Matt Marquardt sees a future in coaching when it comes time to hang up his skates, but he believes he still has a lot of legs left and there are plenty more goals in his twig.
His role this season in the United Kingdom’s top league will allow him to do both.
Marquardt, 31, signed Tuesday as a player-assistant coach with the Kitmart Dundee Stars, a club based in Dundee, Scotland, that competes in the Elite Ice Hockey League. It will be his third season in the league, having spent last year in England with the Sheffield Steelers, following a 2016-17 stint with the Coventry Blaze.
On top of his duties as a go-to power forward on an up-and-coming club, the six-foot-two, 225-pound winger will assist Stars coach and general manager Omar Pacha.
“As a player-assistant, Matt will help in various ways and will gain experience with the role,” Pacha said in an interview posted on the team’s website. “He is a great club ambassador and I am convinced the fans will love him.
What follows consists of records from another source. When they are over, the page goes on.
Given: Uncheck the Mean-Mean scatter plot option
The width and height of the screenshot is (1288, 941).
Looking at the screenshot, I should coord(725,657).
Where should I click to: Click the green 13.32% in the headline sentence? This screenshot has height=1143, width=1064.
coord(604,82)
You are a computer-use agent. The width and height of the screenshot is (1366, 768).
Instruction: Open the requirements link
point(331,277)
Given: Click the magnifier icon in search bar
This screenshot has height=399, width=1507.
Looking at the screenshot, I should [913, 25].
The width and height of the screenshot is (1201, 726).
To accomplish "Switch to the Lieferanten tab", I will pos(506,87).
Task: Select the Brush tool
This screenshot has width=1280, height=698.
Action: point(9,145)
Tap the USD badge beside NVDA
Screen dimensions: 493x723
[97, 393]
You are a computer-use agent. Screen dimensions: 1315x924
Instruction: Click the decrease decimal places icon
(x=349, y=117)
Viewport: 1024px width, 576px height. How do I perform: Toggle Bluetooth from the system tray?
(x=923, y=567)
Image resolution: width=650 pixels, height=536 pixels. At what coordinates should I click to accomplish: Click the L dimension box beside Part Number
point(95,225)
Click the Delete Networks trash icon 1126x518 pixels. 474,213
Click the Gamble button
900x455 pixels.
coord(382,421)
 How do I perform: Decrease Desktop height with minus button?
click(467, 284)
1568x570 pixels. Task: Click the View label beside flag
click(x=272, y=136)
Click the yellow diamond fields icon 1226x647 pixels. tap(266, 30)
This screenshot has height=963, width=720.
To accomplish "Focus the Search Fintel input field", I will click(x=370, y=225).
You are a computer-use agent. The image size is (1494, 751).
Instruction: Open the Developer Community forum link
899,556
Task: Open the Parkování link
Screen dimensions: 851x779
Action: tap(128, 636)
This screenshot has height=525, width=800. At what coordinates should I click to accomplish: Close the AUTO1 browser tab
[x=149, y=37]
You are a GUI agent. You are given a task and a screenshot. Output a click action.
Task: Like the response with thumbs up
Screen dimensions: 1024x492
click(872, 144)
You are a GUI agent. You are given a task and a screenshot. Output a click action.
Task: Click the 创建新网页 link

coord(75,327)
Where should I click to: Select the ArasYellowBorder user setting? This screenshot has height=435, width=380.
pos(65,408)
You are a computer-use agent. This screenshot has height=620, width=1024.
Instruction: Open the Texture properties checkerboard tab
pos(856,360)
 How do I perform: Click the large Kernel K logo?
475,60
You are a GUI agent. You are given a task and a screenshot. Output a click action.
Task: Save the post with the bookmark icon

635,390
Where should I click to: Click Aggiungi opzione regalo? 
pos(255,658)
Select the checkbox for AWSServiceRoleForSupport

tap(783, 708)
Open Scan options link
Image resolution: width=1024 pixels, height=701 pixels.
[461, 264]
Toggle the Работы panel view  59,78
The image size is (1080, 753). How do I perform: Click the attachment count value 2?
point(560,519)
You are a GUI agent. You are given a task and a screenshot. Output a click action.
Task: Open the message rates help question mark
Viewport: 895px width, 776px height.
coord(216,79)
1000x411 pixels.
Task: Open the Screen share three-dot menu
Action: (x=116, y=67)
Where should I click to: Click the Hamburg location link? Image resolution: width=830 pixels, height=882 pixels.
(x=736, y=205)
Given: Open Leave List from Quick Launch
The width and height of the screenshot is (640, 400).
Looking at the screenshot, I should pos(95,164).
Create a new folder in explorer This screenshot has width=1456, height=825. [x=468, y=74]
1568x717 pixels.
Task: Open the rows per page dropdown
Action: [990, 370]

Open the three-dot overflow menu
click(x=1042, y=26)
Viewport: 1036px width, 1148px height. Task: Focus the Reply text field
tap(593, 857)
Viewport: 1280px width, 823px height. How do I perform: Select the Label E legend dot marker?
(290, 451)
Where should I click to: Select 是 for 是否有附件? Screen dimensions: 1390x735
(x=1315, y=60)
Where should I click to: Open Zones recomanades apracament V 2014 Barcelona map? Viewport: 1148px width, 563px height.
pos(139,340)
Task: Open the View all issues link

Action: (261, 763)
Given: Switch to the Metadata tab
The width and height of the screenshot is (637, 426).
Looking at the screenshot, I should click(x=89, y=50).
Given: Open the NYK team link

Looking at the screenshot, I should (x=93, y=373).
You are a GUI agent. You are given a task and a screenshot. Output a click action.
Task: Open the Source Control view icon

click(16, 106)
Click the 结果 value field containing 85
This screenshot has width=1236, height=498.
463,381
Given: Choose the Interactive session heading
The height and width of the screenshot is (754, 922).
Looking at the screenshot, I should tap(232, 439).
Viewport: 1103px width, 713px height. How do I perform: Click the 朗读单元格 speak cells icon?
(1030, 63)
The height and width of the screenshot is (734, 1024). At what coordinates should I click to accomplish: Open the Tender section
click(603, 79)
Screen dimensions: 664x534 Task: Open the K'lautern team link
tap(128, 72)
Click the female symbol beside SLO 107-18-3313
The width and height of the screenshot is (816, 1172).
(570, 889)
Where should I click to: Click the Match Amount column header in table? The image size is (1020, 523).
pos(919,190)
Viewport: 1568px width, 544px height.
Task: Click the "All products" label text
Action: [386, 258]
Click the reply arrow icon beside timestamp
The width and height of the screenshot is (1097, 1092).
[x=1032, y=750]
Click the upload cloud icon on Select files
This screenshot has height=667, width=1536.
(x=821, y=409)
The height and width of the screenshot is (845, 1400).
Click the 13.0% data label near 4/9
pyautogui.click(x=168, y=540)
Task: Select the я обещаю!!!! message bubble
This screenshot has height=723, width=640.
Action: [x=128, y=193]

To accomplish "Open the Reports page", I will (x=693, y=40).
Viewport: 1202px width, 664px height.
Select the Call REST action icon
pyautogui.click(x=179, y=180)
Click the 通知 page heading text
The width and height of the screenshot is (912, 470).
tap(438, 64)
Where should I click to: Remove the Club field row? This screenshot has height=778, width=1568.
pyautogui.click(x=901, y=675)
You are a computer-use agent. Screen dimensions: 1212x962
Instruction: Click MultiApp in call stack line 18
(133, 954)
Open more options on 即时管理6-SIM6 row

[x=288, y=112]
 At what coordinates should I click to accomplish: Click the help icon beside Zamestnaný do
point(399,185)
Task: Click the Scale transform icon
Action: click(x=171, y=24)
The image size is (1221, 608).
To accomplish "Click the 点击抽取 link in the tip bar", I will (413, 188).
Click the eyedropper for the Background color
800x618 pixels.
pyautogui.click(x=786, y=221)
In the first few weeks, Matt will focus more on the ice as he will be an integral part of our team. However, as the season goes on, he will have more responsibilities in the coaching aspect.”
Marquardt, who came up through North Bay’s minor hockey system and was drafted by the NHL’s Columbus Blue Jackets in 2006, led the Steelers last season with 22 goals in 53 games. A year earlier, he put up 13 goals and 35 points in 53 games in his first EIHL season.
His first tour in England in 2016-17 also enabled him to earn a degree in Sports Management from Coventry University, a degree he planned on utilizing this season when searching for a new gig.
The former Ecole secondaire Catholique Algonquin student has always taken an interest in the business side of hockey, having served as his own agent for the past five off-seasons. Finding a place where he could contribute on the ice while also lending a hand off the ice was a factor in drawing him to Dundee, which finished with a 22-30-4 record last season, 10th place in the 12-team league.
“There’s a lot of opportunity in Dundee, in that, they have a pretty nice rink, but it’s a bit untapped as far as doing some marketing and getting more fans in the building and that’s basically what I studied in school,” Marquardt told BayToday.ca on Tuesday. “I was presented an opportunity to be a player-assistant coach and I’m a player first, obviously – I still feel I can contribute and be a scoring threat in that league – but it’s an opportunity to learn some of the things that go on behind the scenes, even if it’s the small tasks like cutting video clips.
“Coaching and mentoring is something I’ve always really responded well to and it’s something I’d like to do post-hockey, so I thought it was a good opportunity to continue playing and go to an organization on the rise.”
Having captured a QMJHL championship in junior and skated in a Memorial Cup with the Moncton Wildcats and later capturing an ECHL Kelly Cup championship as the top goal-scorer on the 2011-12 Florida Everblades, Marquardt sees an opportunity to mentor some younger players and help establish a winning culture in Dundee.
“To come to an organization like Dundee, where they have an up-and-coming coach and they are looking to build a brand, and the league is getting bigger and better every year … that was a big attraction for me in trying to find my next place to play,” he said. “When I think about life after hockey, I can’t help but think of coaching. That’s something I’ve always wanted to do and it’s a role I’ve played the last four or five years now, as far as being an extension of the coaching staff and being in that leadership role.
“I’m going there to play hockey and make an impact on the ice, but also to give the coach a hand and anywhere I can learn some things along the way, it can only benefit me going forward.”
Marquardt scored 100 goals in three seasons of major junior before playing five seasons and more than 260 games in the AHL during his eight years of minor pro in North America. Taking on a player-assistant coach role may seem very Reggie Dunlop-like in that the end may be near, but the numbers are still Ned Braden-like -- last year was Marquardt’s fourth 20-goal season as a pro and he still feels there is a lot more to give on the ice before hanging up the blades.
“I still feel great,” said Marquardt, who has been skating this summer with some Nipissing Lakers players and with a group organized by fellow European pro Russ Moyer. “You learn a little more every year and I have a feel for the league now after two years.
“I’ve always said I’d like to play until the wheels fall off, but at the same time, I don’t want to stick around to see too much of a decline, so I can’t really pinpoint a certain number of years for how long I’ll play. With getting an education, that kind of gives you more of a peace of mind to enjoy the time you have playing, because if something does come up, it makes it a bit easier to transition out.”